-------- Source passage --------

Saturday, March 30, 2013

On-line Safety and Bubbles.

I've just realized I live in a bubble. Well, maybe not JUST realized, but... I am realizing that it really does show how much I live in this little 2000 square foot bubble.

I am a member of several forums from photography to mom's to DIY and construction and a few odd bits in between for excitement. I do know that this is the INTERNET. People can be as stupid as they please here and no one will ever know.
In the immortal words of Brad Paisley: "I'm so much cooler on-line."

I really do love Brad Paisley. He's got a great sense of irony and sarcasm! We're kindred spirits.

Back to my bubble.

As I was perusing the forums this morning I ran across some posts that really got me to thinking that "people really should get out more."
Then I looked at where I was sitting. AND what I was wearing.
Which prompted me to thinking: if I am thinking that these people on-line really should get out more-as I sit here in my pajamas, looking like day old sushi with NO plans to get dressed (if I don't get dressed I don't have to go outside my house)-there might just be a problem. "Those People" must NEVER leave their homes! That got me to worrying about Those People.

A lot.

They must not ever be allowed to leave their homes to get out into the real world!

THOSE PEOPLE ARE BEING HELD PRISONER IN THEIR OWN HOMES AND SOMEONE SHOULD RESCUE THEM!!!

Which is totally not the topic of this post. Of course, if you have read any of my other posts before this one you already know that I must be an attention deficit child because I tend to go off on a LOT of tangents. But, in each one of my posts I really do (eventually) get back to the topic at hand: The posts that got me to thinking to begin with and the bubble.

Today's post was in a mom forum and it was one of those ones that could, plausibly, be a real person. So off I go to help said person who is just distraught and needs help, guidance and support from all of us worldly wise mom's who actually get out of our houses once in a while. Do you see the irony there? If you are posting in an on-line forum of mom's who are answering you on a daily basis the chances that they are OUTSIDE their bubble? Slim. Just look at where I am. And what I am wearing AND why I am wearing what I am wearing-I don't WANT to leave my bubble to see the real world. It's scary out there!

-------- Dataset extract --------

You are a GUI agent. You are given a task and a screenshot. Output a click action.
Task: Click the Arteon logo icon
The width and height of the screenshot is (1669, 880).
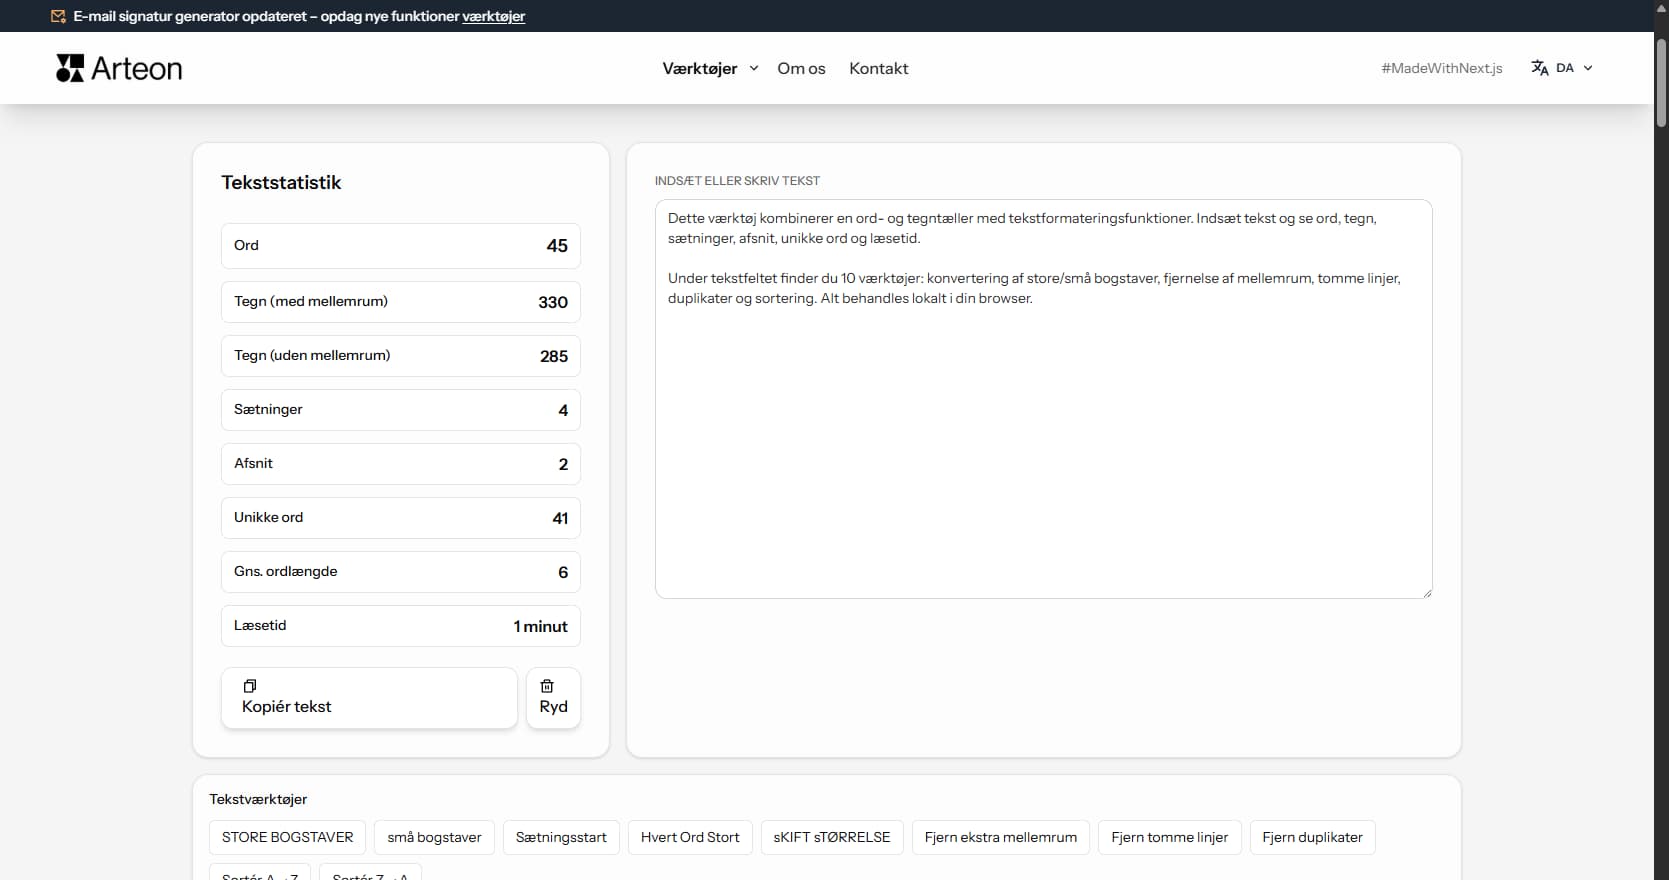coord(70,68)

--------

The tasks>
a - How large does the blog post about living in a bubble say the author's bubble is?
b - Pick up the blog post about living in a bubble right after its final sentence and keep writing it in the same voice.

Answers to each task>
a - 2000 square feet

b -
Did I ever mention that I have a problem with run on sentences? If you could hear me TALK those run on sentences are great. Maybe a bit funny even. In writing? Not so much.
I have REALLY got to see the doctor about that ADD thing.

Back to helping this poor, distraught mom who has been wronged by the world. Did I stop to think that Poor Mom's story was a little "itchy?" Nope. Not at all-because I live in a bubble. From my bubble I am saving MomKind everywhere with my wisdom, compassion, caring and guidance.

What is  an "itchy" story, you might ask. Well, it's the story that is just enough of plausible that you can believe it, but then again it's just enough of outside the norm that it makes you say "hmmmm"

But, you give the original poster the benefit of the doubt. After all, MOST people on the internet are real, honest people. You only run into those few once or twice in a lifetime, right? 

I also ran across a troll yesterday, so this one can't possibly be one of THEM. I've met my quota.

So, I answer her back with compassion, empathy, firm advice, a dose of common sense with a personal life lesson to let her know that she's not the only one who has been wronged by the world. In my defense I do have to mention that I am not the only one who answered as if it were a real live person on the other end of the computer. Some of us even answered her a couple of times

OK... it is live person behind that computer; just not one that needed the advice she was asking for.
Not that I've figured that out at this point. NOOOOOO! I am still concerned about her and ready to help her slay dragons!

Then she comes back with some more suspicious, but plausible claims. Hmmmmmm... itchy.  As she answers those of us who are ALL real, worldly people, those claims get even more bizarre. And grotesque. And really really really outlandish. Even predators, abused women and children and those living in that kind of environment know not to say that shit. Ever. Anywhere. Not even online. Anonymously. This is where it finally dawns on me: she is a TROLL!
 I HAVE SEEN THE LIGHT!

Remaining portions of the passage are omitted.